Rebekah, who had heard the dialogue between the two, understood that at that moment the destiny of Abraham’s promise passed through her hands. Wise, prudent and sagacious, she immediately devised a plan in favour of her son Jacob. Knowing that Isaac was no longer able to distinguish physiognomies because of his advanced age, she ordered Jacob to go to the field and bring two young goats so that she herself could prepare them. In this way, he could go ahead of Esau and receive the blessing in his place. Jacob hesitated: “Behold, my brother Esau is a hairy man, and I am a smooth man. Perhaps my father will feel me, and I shall seem to be mocking him, and bring a curse upon myself and not a blessing” (Gn 27:11-12). But Rebekah, seized by a supernatural certainty in the divine promise, replied: “Upon me be your curse, my son” (Gn 27:13).

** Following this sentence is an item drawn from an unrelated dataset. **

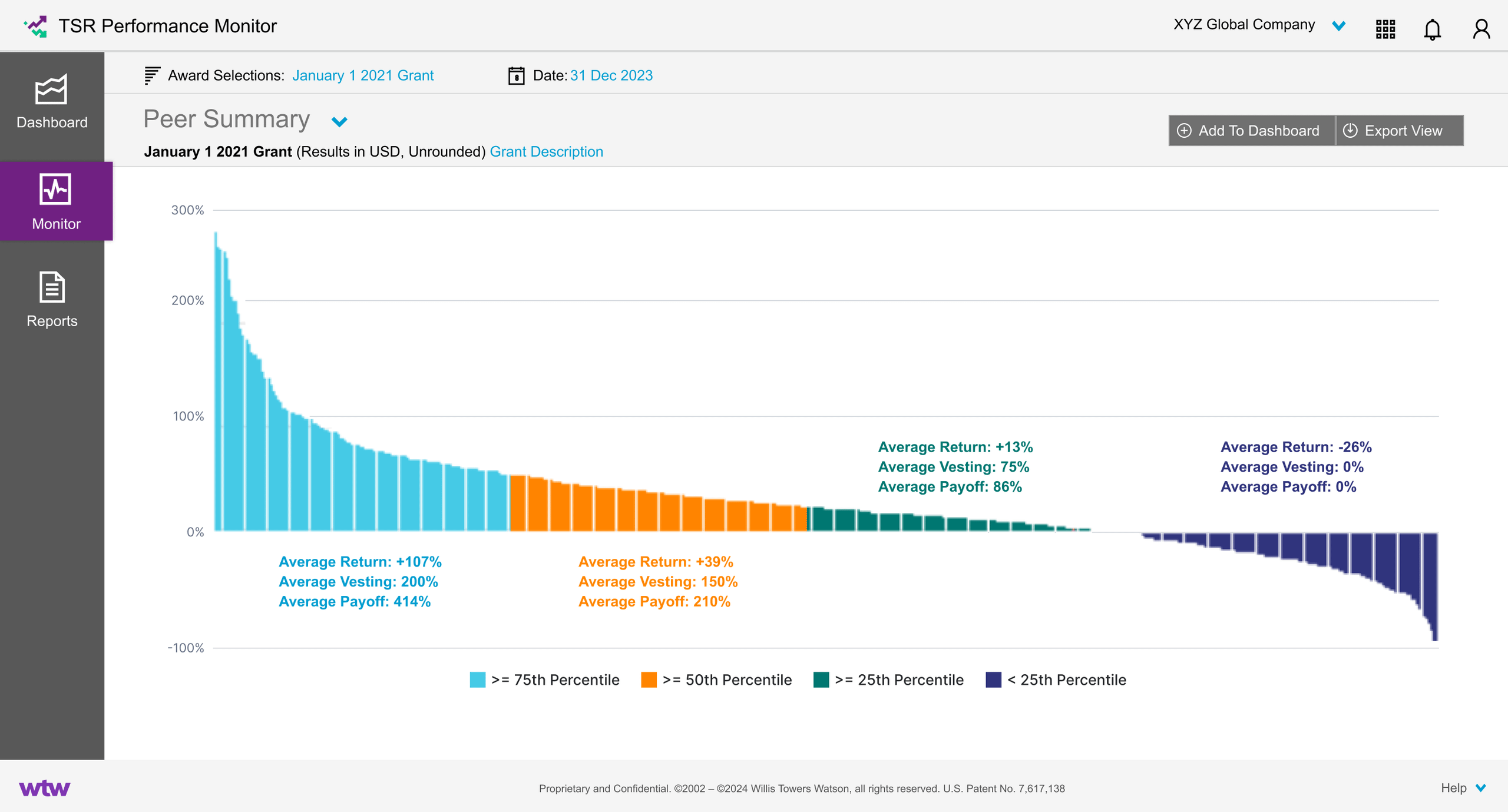The height and width of the screenshot is (812, 1508).
Task: Expand the Peer Summary view dropdown
Action: pos(338,122)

An essentially Marian soul

After preparing the dish to be offered to Isaac, Rebekah began to disguise her youngest son: she dressed him in his brother’s clothes and covered his hands and neck with goat’s hair. Thus wrapped up in his mother’s protection, Jacob finally presented himself to his father. Divine Providence then guided the Patriarch’s discernment and the blessing of the birthright was granted to him, according to the will of the Lord (cf. Gn 27:18-29).

Through her “holy stratagem full of mystery”2 and her maternal mediation with the chosen son, Rebecca was a Marian soul par excellence. Indeed, “Our Lady was also endowed with the gift of holy sagacity. […] The Virgin humiliates the devil by using power, discretion and cunning to trample upon his head and snatch from his accursed clutches the souls he intends to bring to perdition.”3 Moreover, She treats all those who trust in Her as new “Jacobs”: She adorns them with the prerogatives that they lack to be heirs of the blessing and obtains for them from God the graces and mercy that by their own merits they would never attain.

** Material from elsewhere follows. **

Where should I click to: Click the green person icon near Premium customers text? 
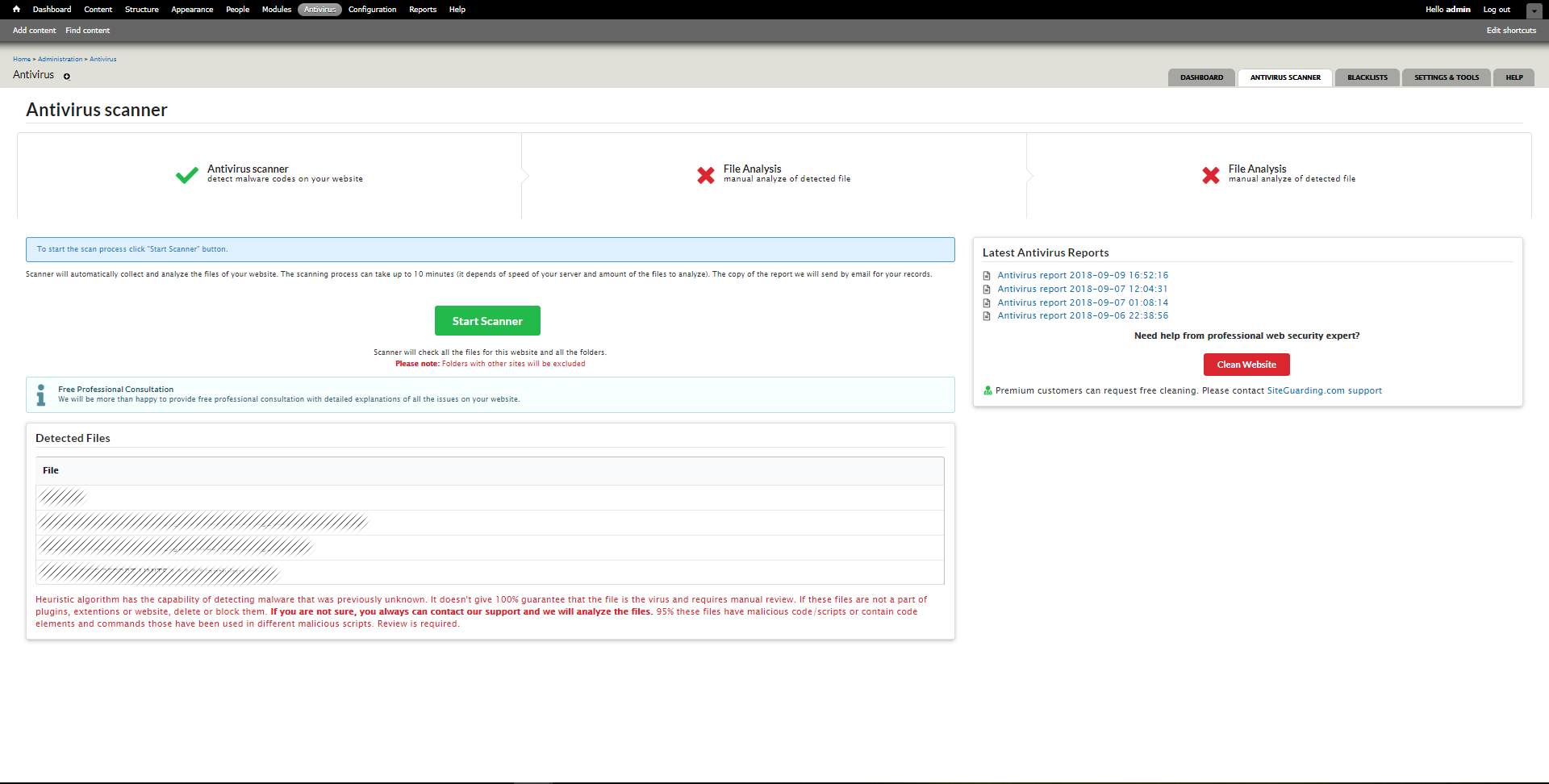987,390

A fidelity that marked history!

Undeniably, Rebekah’s intervention in events was decisive. Without her, what would have become of Abraham’s posterity? What would have become of the divine promise in the irresponsible and ungodly hands of Esau? The history of our Faith will never cease to praise the holiness of this lady, whose example will fill faithful souls with admiration until the end of time!

May she intercede for us with Mary Most Holy and grant us the grace to imitate her fidelity when, if it pleases God, circumstances may cause the future of Holy Church to pass also through our hands, however small and weak

 

Notes


1 Cf. ST. LOUIS-MARIE GRIGNON DE MONTFORT. Tratado da verdadeira devoção à Santíssima Virgem, n.185-200. 40.ed. Petrópolis: Vozes, 2010, p.180-192.

2 Idem, n.184, p.177.

3 CLÁ DIAS, EP, João Scognamiglio. Maria Santíssima! O Paraíso de Deus revelado aos homens [Mary Most Holy! God’s Paradise Revealed to Men].São Paulo: Arautos do Evangelho, 2020, v.III, p.34-35.